Report means Trump can go 'full animal', says Bannon
Donald Trump's former chief adviser has warned the US president is "going to go full animal" after he was partially exonerated by Robert Mueller's investigation.
Steve Bannon, who left the White House in 2017, predicted Mr Trump would "come off the chains" and use the special counsel's findings to "bludgeon" his opponents and ignore congressional oversight requests for documents.
William Barr, the attorney general, sent a four-page letter to Congress outlining Mr Mueller's conclusions following the sprawling 22-month probe into whether the Trump campaign colluded with Russia or Mr Trump obstructed justice.

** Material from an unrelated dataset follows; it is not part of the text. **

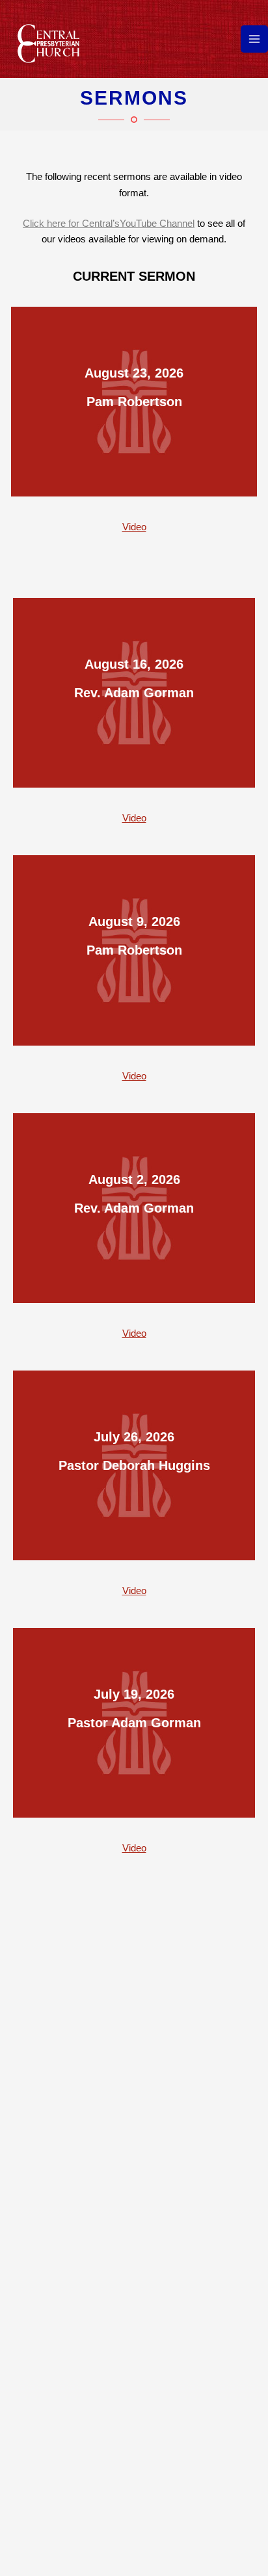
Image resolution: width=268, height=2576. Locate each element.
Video (134, 527)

Mr Mueller cleared Mr Trump of conspiracy with Russia, but he did not draw a conclusion on an obstruction charge. Mr Barr, though, concluded the evidence in the report - which has not been made public - was not enough to bring a prosecution.
"When I saw no new indictments - I thought, Oh my God! They didn't indict anybody regarding the Flynn investigation, they didn't indict Don Jr," Mr Bannon told Yahoo News before Mr Barr submitted his letter on Sunday.
"Maybe [Mueller] could have details about obstruction of justice that are not indictable, but are meaningful."
Mr Trump yesterday appeared to live up to his former adviser's prediction, tweeting angrily about the media's coverage of the probe.
"The Mainstream Media is under fire and being scorned all over the World as being corrupt and FAKE," he wrote. "For two years they pushed the Russian Collusion Delusion when they always knew there was No Collusion. They truly are the Enemy of the People and the Real Opposition Party!"
He also shared a tweet by Tom Fitton, president of conservative activist group Judicial Watch, who claimed the probe was "deep state abuse" and called for a separate investigation into Hillary Clinton's private email use.
The House Democrats have ramped up pressure on the Justice Department to provide the full report .
Mr Trump accused those responsible for launching Mueller's probe of "treasonous things against our country" and said they "certainly will be looked into".
He also said the release of Mueller's full report "wouldn't bother me at all", and Democrats quickly put that statement to the test, demanding that his administration hand over the entire document and not just Sunday's four-page summary.
Six House Democratic committee chairmen wrote to Mr Barr that his summary was "not sufficient" and asked to have Mr Mueller's full report by April 2. They also want to begin receiving the underlying evidence the same day.
The information is "urgently needed by our committees to perform their duties under the Constitution", they wrote, implying that the information would be subpoenaed if it is not turned over by the deadline. Mr Barr said in his letter to Congress that Mr Mueller did not find that Mr Trump's campaign "conspired or co-ordinated" with the Russian government to influence the 2016 presidential election - knocking down arguments from Democrats who have long claimed there was evidence of such collusion.
But he also said Mr Mueller reached no conclusion on whether Mr Trump obstructed the federal investigation, instead setting out "evidence on both sides" of the question and stating that "while this report does not conclude the president committed a crime, it also does not exonerate him". Absent a recommendation from Mr Mueller, Mr Barr stepped in and decided there wasn't sufficient evidence to establish that the president obstructed justice. Democrats said Mr Barr's judgment is not the final word.
"All I'm interested in is them releasing the full report, the full Mueller report," said House Speaker Nancy Pelosi.
Despite Mr Mueller's refusal to exonerate Mr Trump, his spokesmen and leading congressional Republicans all claimed total vindication for the president.
Questioned by reporters, Mr Trump said he welcomed Mr Mueller's results but complained he had been abused by the investigation occurring at all and taking too long.
"We can never let this happen to another president again," he said.
"There are a lot of people out there that have done some very evil things, very bad things, I would say treasonous things against our country."